--- DATASET EXTRACT ---

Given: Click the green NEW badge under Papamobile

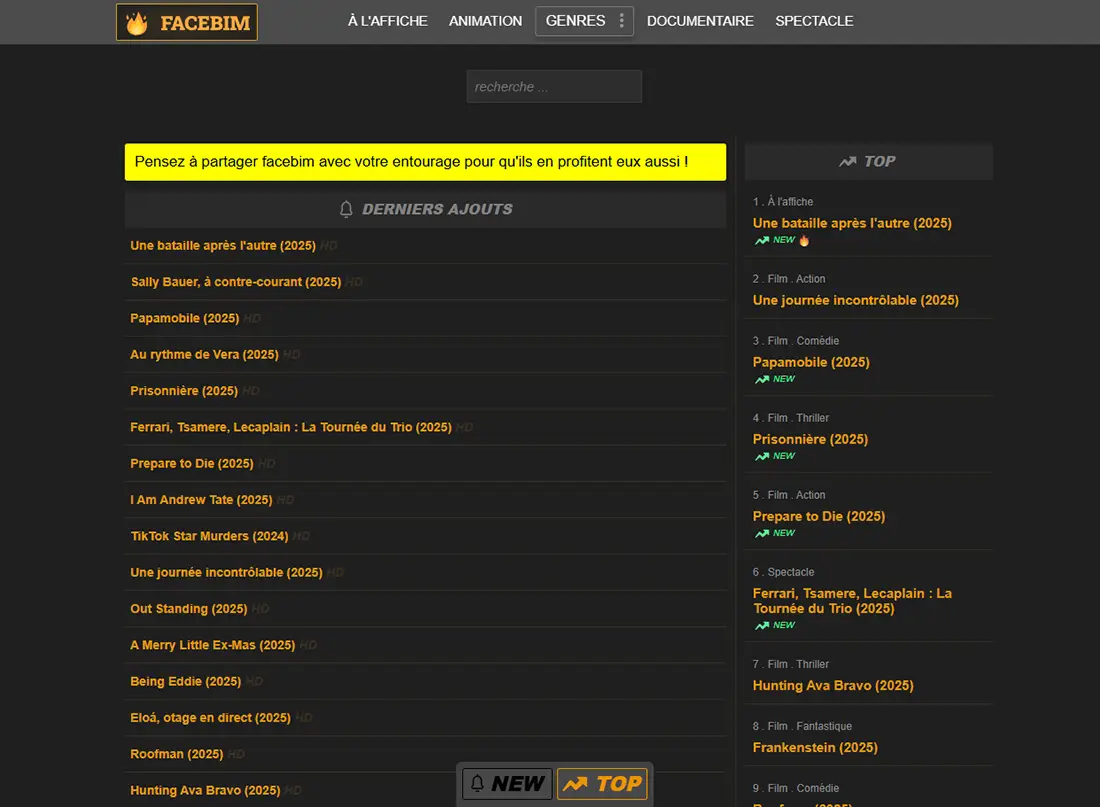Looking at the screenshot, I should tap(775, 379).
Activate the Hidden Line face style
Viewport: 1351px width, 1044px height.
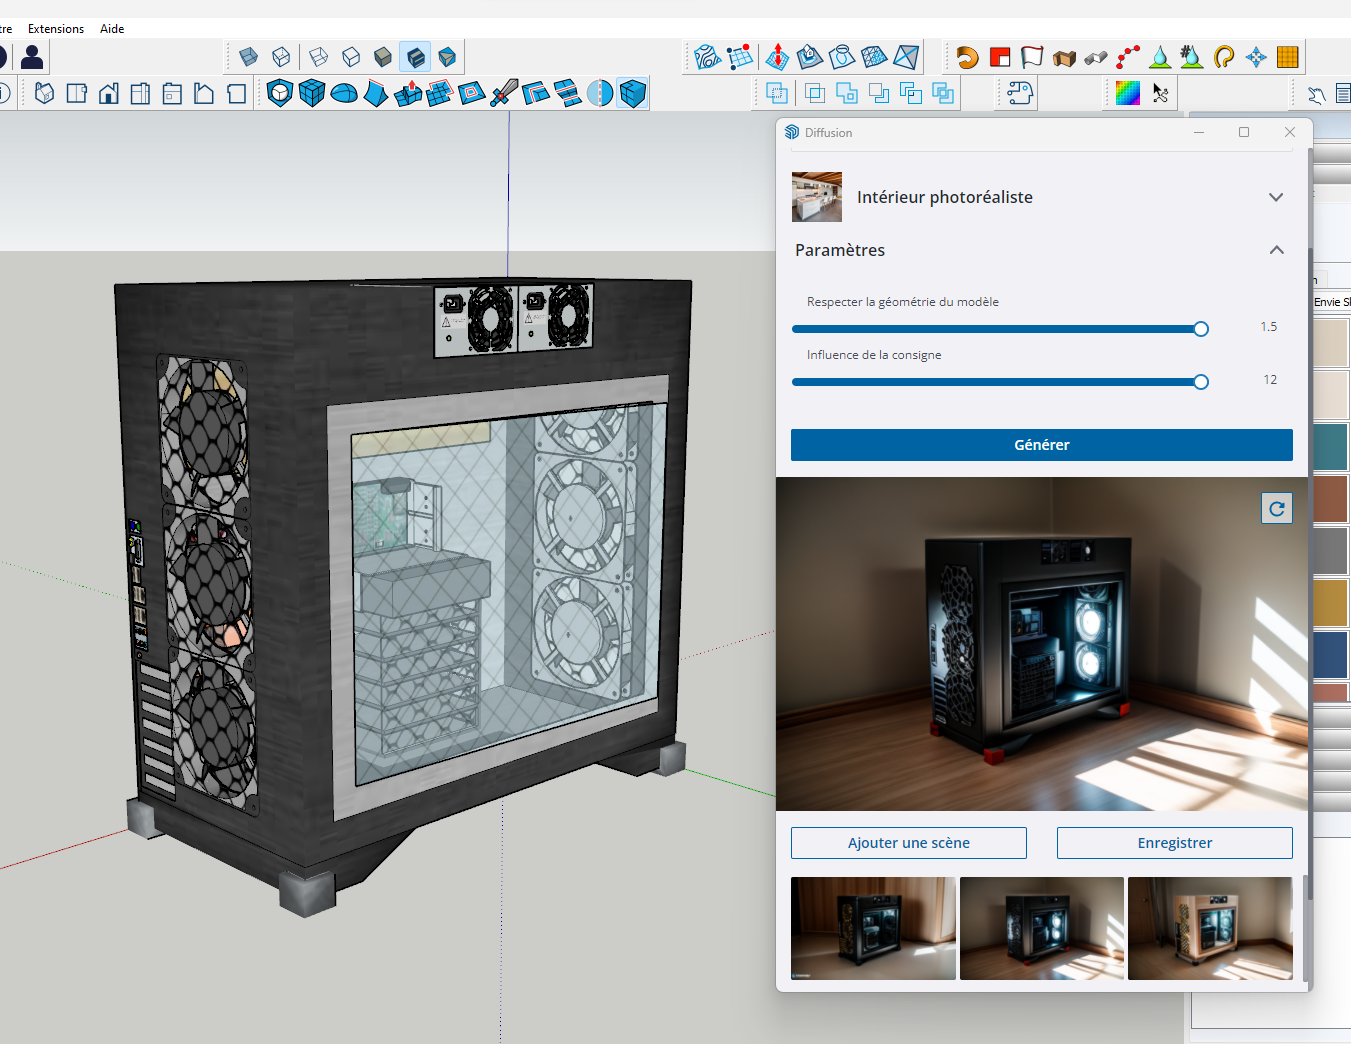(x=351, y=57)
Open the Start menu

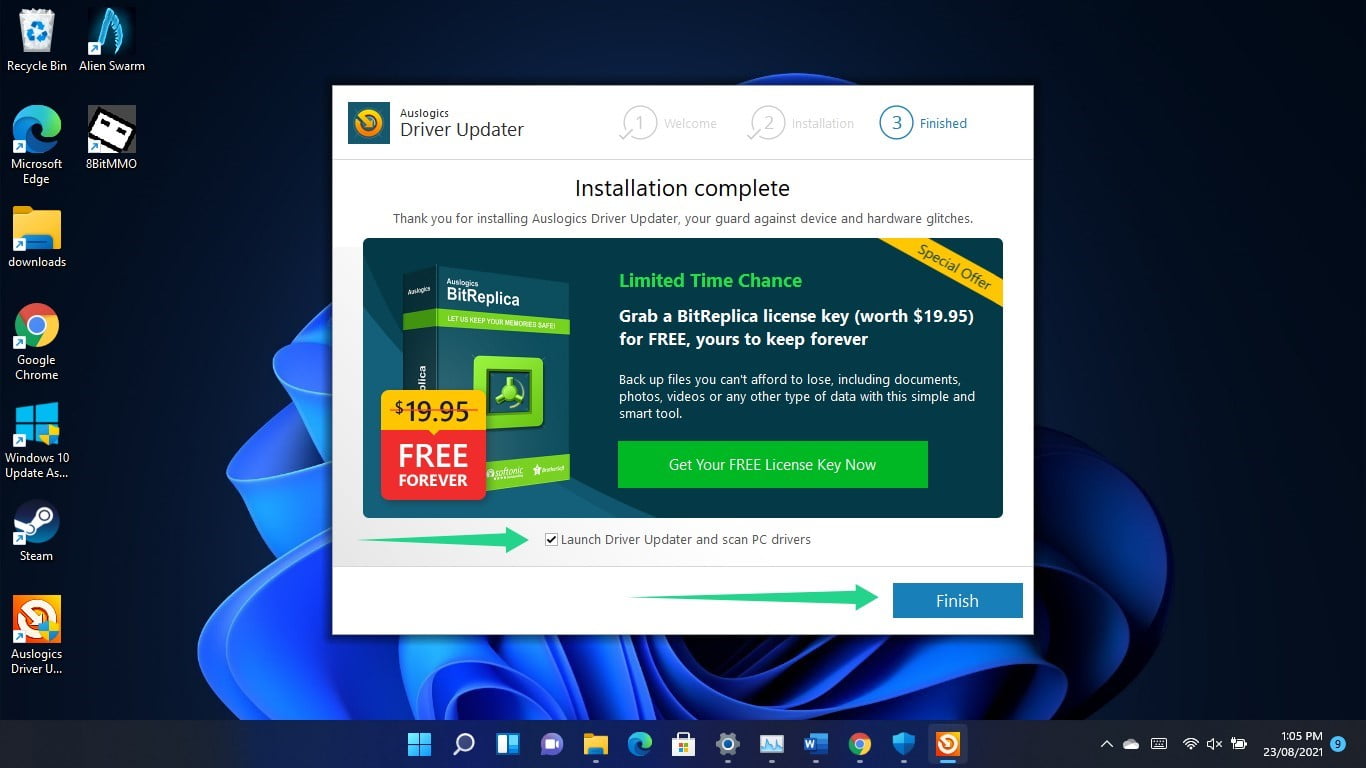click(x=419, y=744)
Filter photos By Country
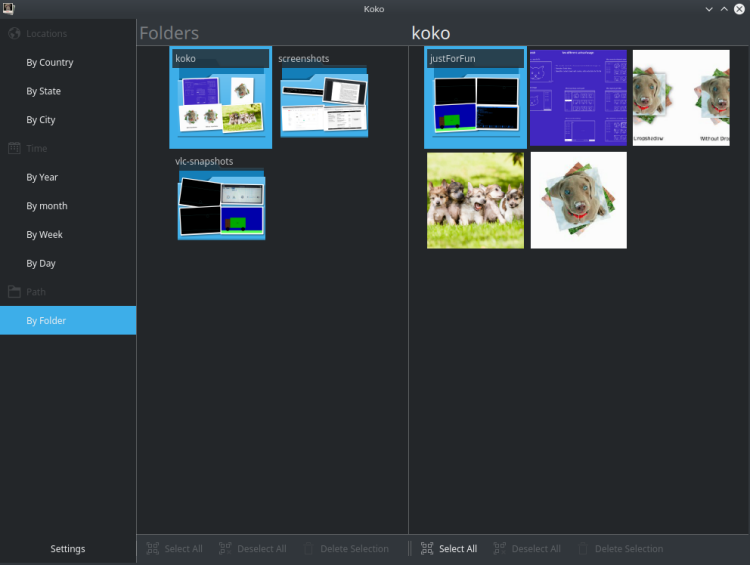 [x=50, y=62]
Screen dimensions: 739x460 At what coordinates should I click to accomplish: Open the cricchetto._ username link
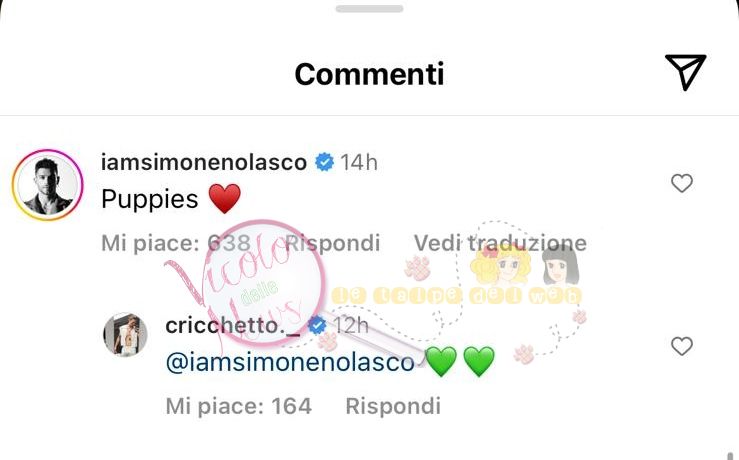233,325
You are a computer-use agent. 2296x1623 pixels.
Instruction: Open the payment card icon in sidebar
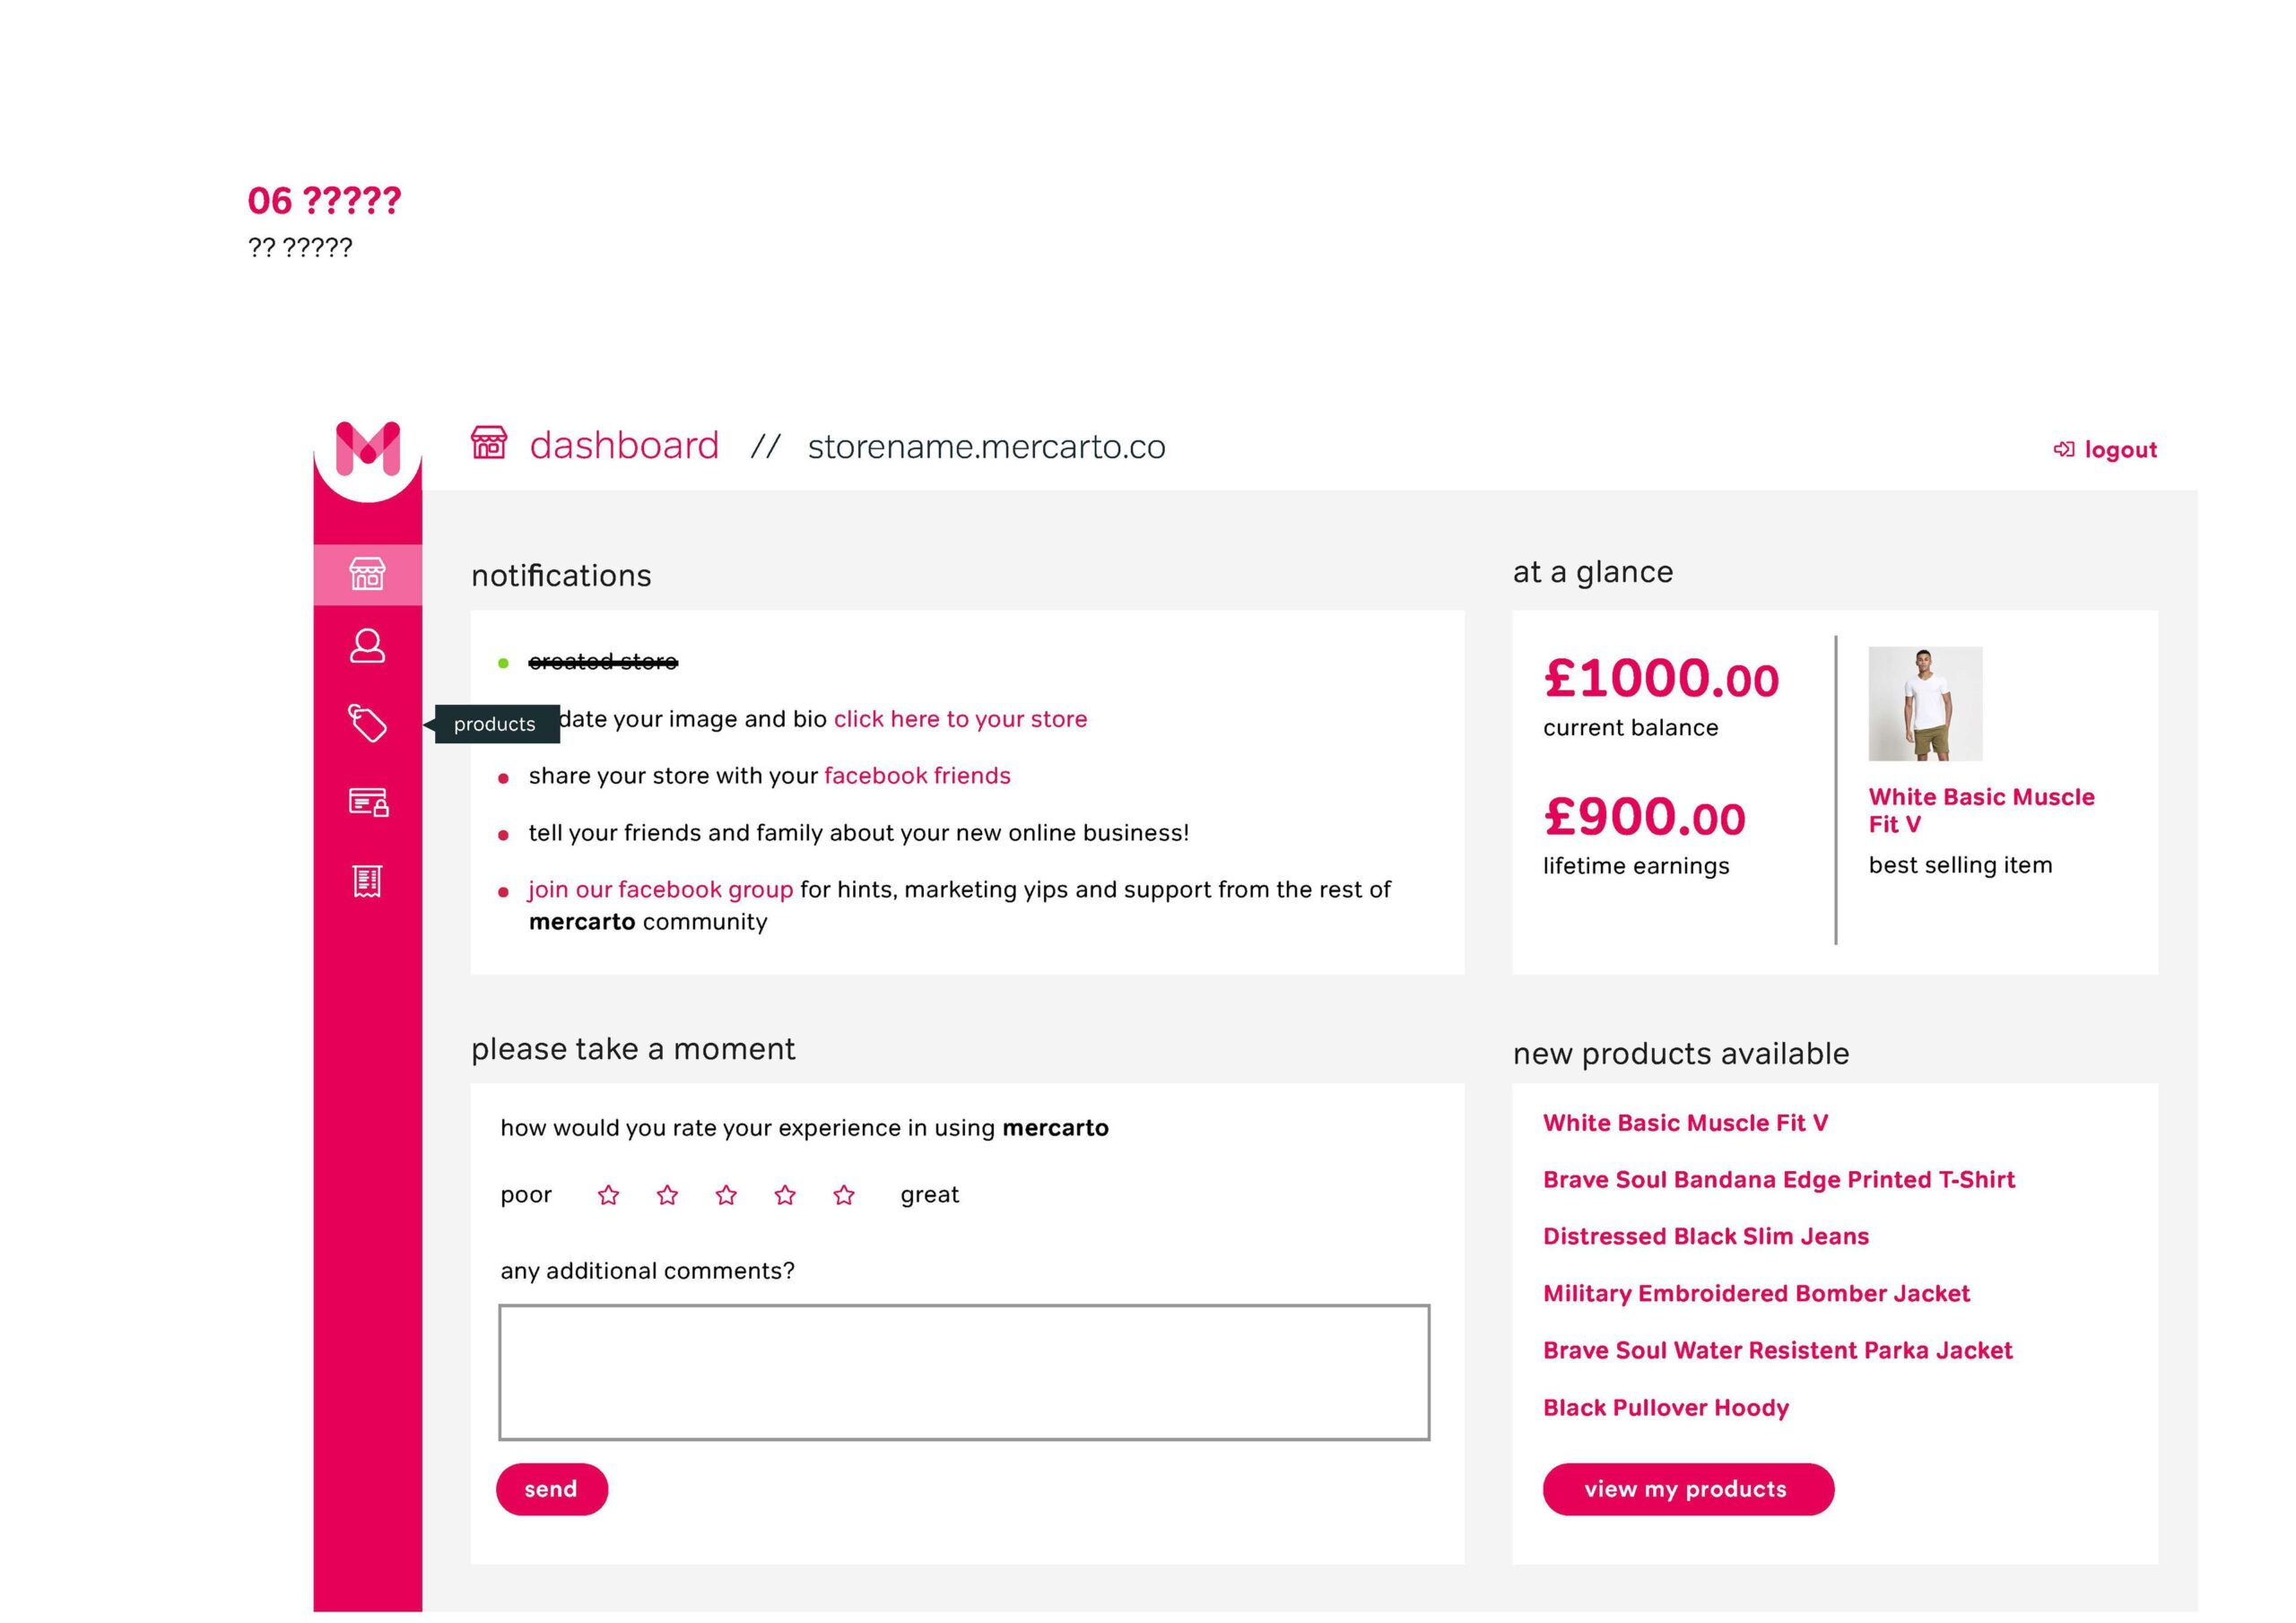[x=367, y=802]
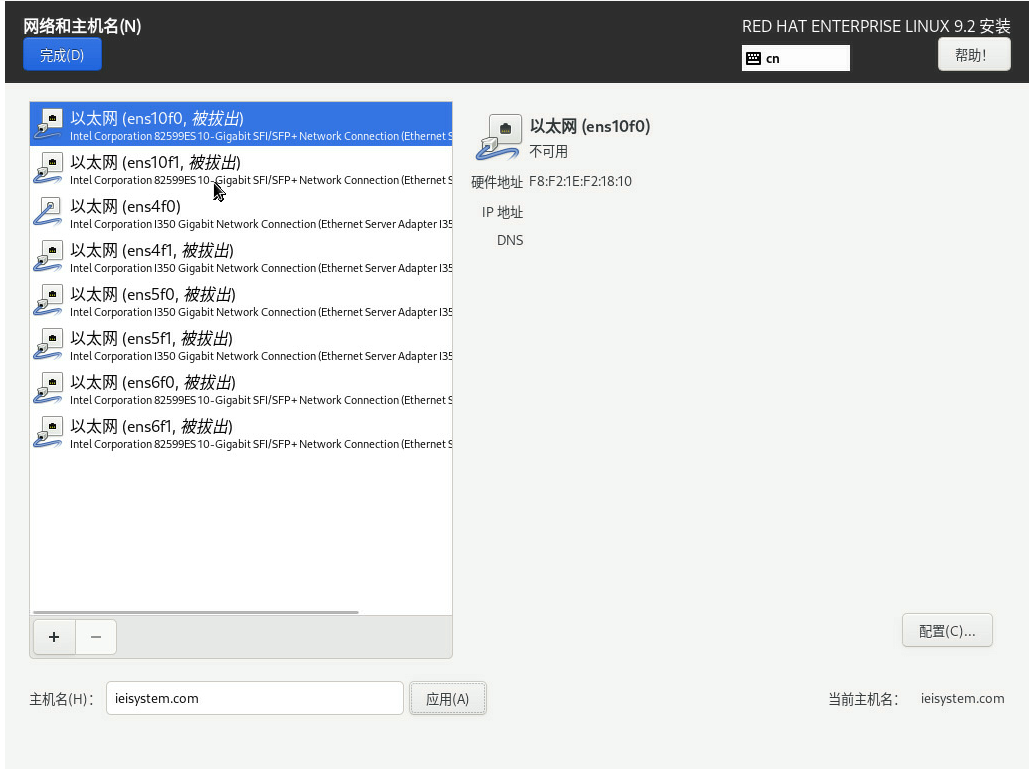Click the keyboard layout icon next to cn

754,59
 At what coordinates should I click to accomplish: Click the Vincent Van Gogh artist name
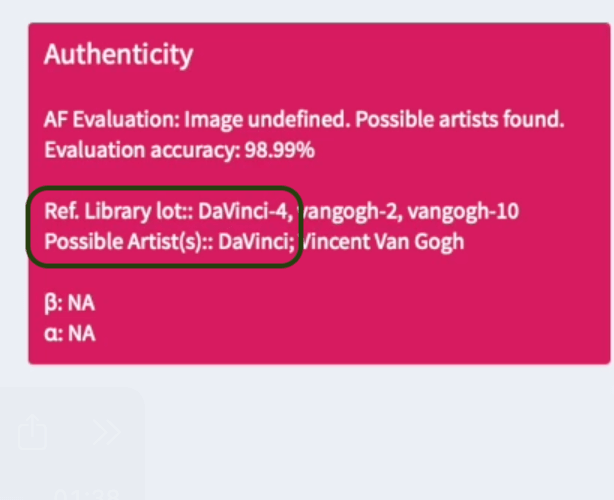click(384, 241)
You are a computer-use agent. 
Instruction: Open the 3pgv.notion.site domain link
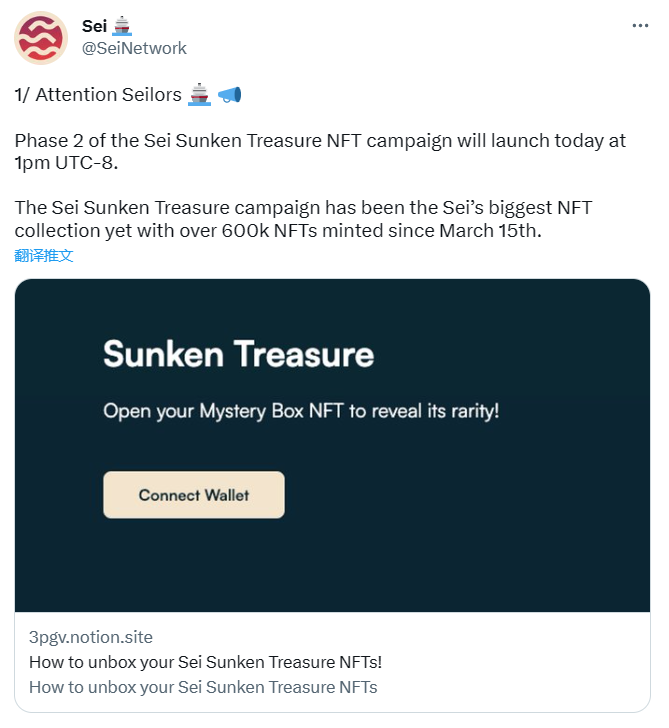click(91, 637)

---

** YOUR TASK **
Lines with the word "computer": how many appear in the data? State only the number.

** ANSWER BELOW **
2